My girlfriend (25F) and I (24M) have been together for 3 years, and lately I’ve been questioning whether love is always enough for marriage.
I genuinely love this girl. Her values, her personality, the calm and emotional safety I feel with her… I’ve honestly never had that with anyone else. She feels like someone I could build a real life and family with.
The problem is more on the physical side, and I feel terrible even admitting it. She was never really my usual type physically. She’s very skinny, while I’ve always naturally been attracted to more curvy/voluptuous women (I’m also a pretty big guy myself, 192cm / 110kg). At the beginning I thought it wouldn’t matter long term because the emotional connection felt way more important.
But sexually, we’ve never fully clicked. Part of it is probably different expectations around intimacy, but I also struggle a lot with physical desire toward her. I rarely feel the urge to initiate, and over 3 years we’ve probably had sex less than 15 times.

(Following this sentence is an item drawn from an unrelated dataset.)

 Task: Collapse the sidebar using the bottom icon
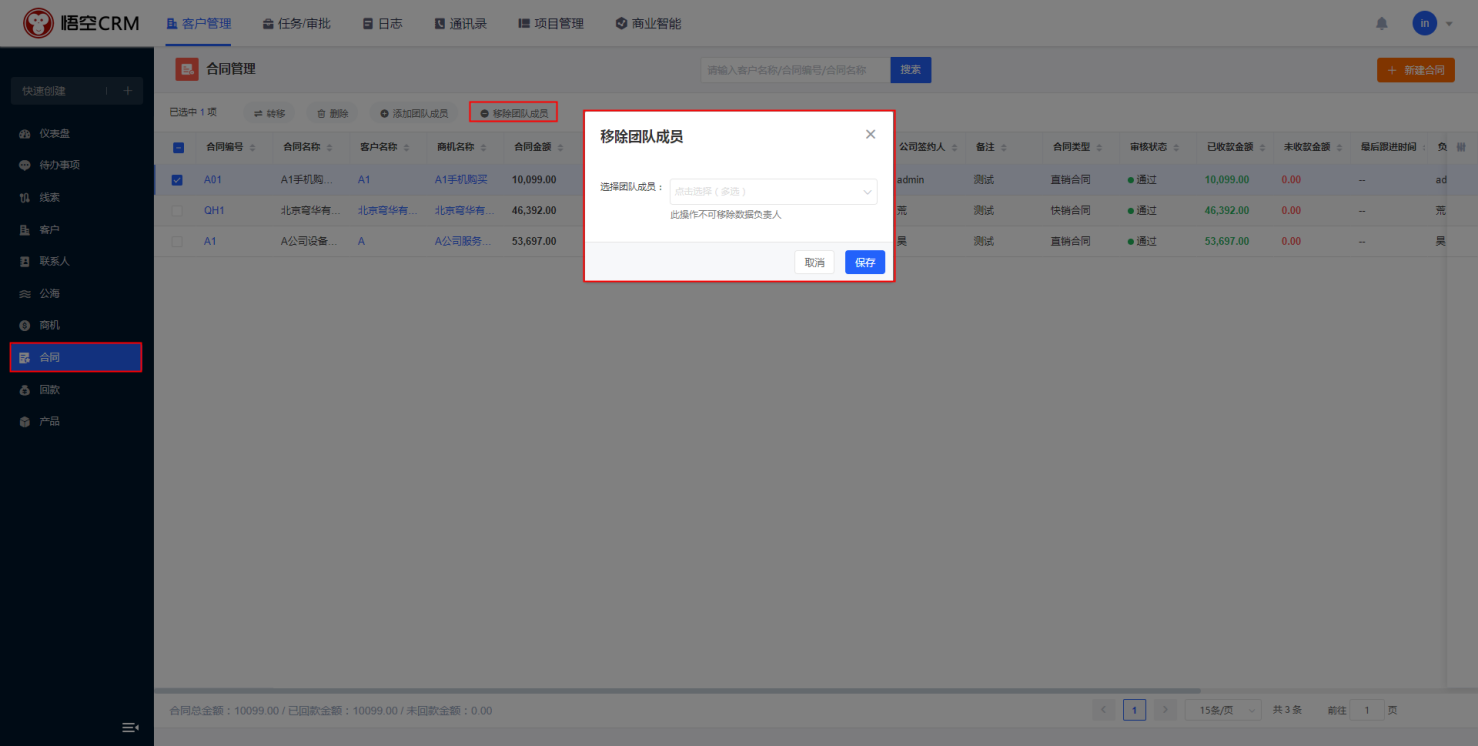click(130, 727)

What’s been scaring me recently is realizing that sometimes it almost feels like my desire completely shuts off around her, and I don’t really know what that means or what I’m supposed to do with that feeling.

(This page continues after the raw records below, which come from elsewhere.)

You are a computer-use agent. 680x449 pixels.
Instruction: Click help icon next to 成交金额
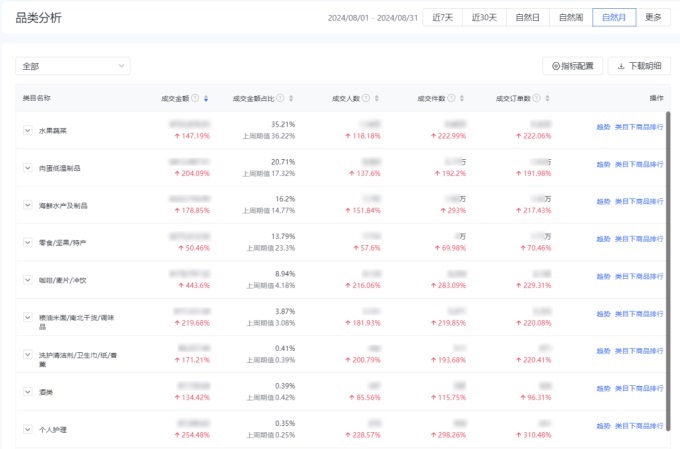(195, 98)
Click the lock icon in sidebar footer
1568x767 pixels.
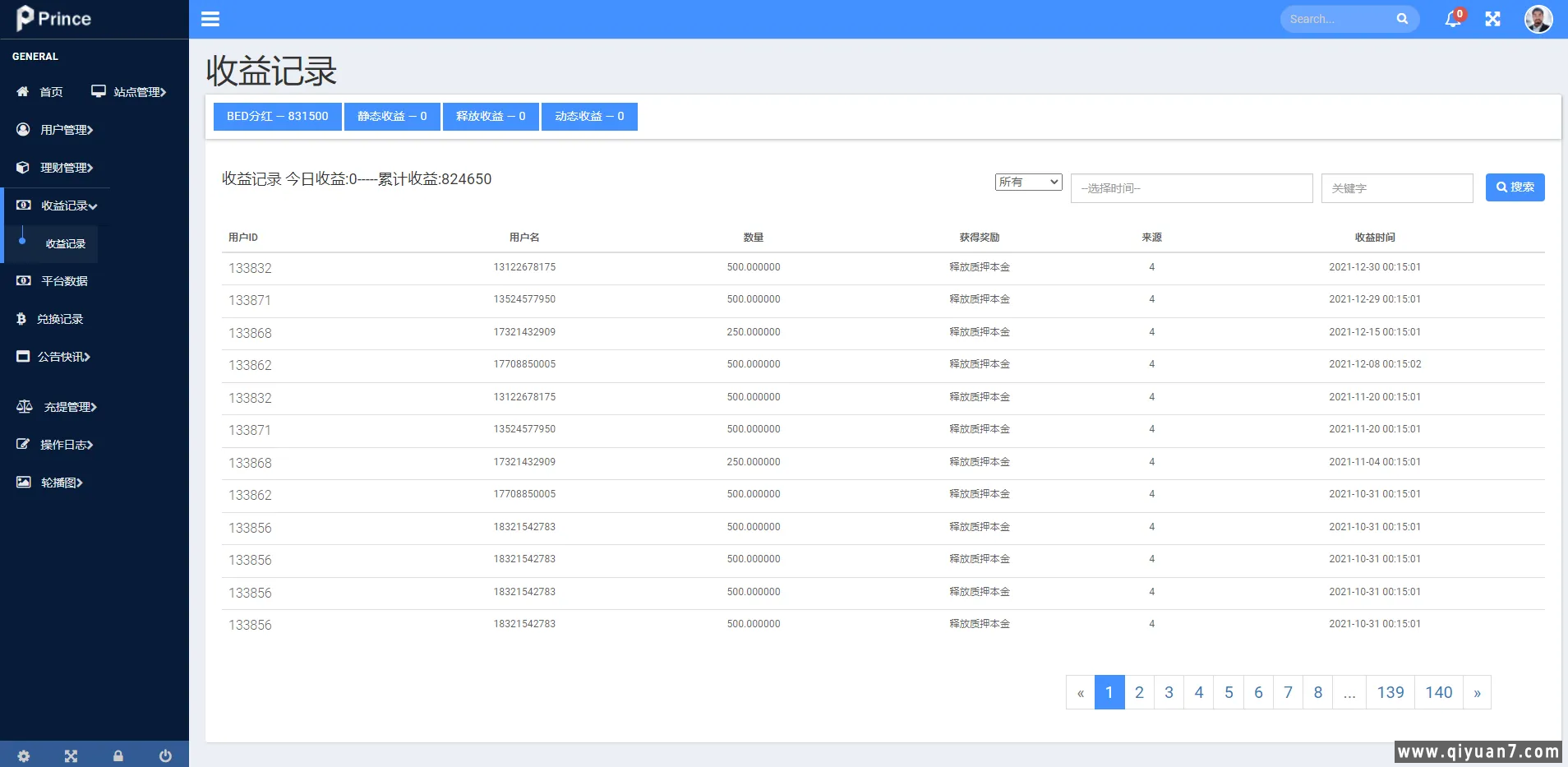point(118,755)
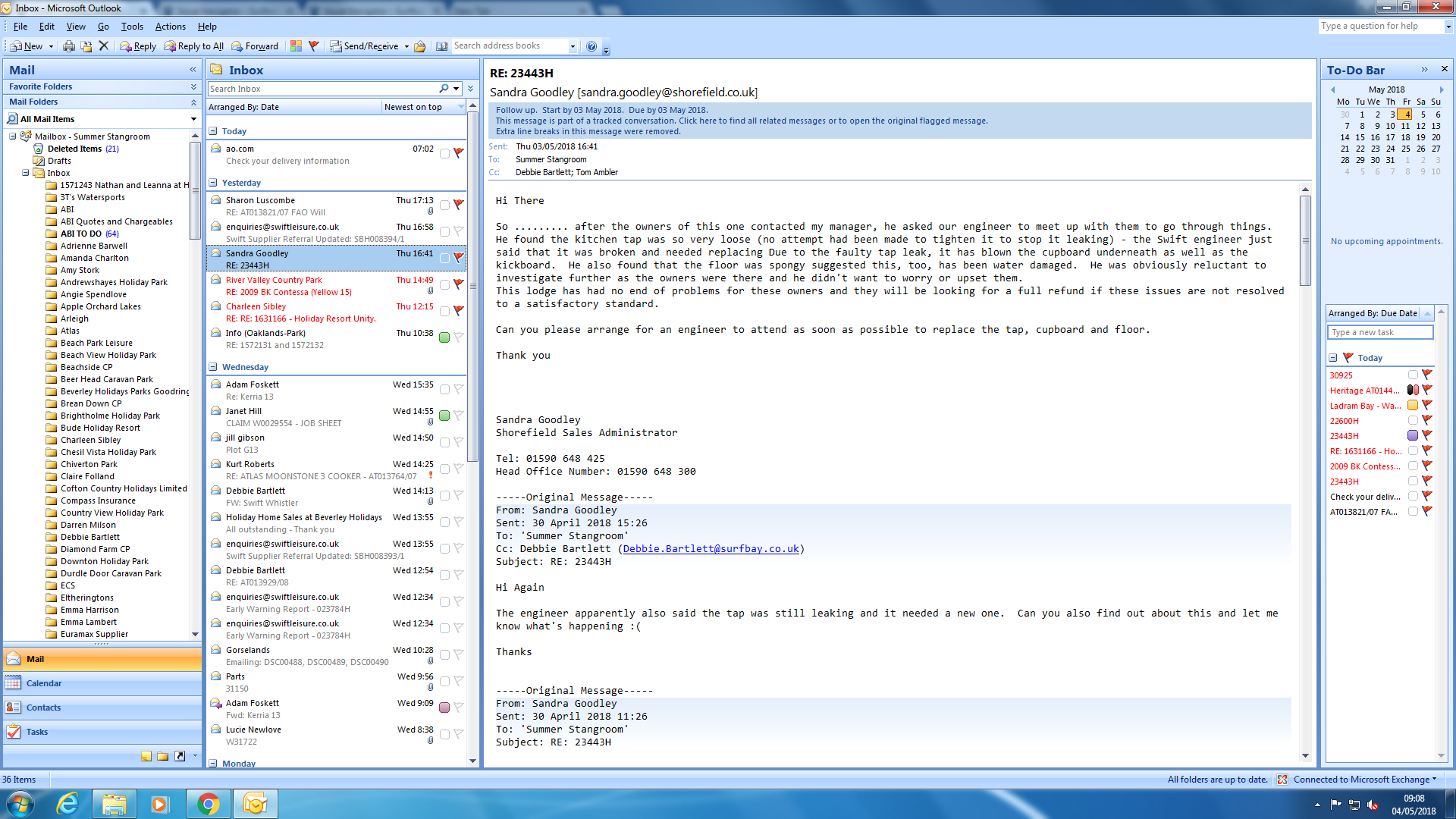This screenshot has height=819, width=1456.
Task: Click purple category swatch on 23443H task
Action: [1413, 435]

The hardest part is that I truly love her and I would never want her to change her body or gain weight just to fit my preferences. I’d honestly hate myself if she felt “not enough” because of me.
I’m just confused and feeling guilty. Can a marriage realistically survive this kind of incompatibility if the emotional bond is really strong? Has anyone been through something similar without deeply hurting the person they loved?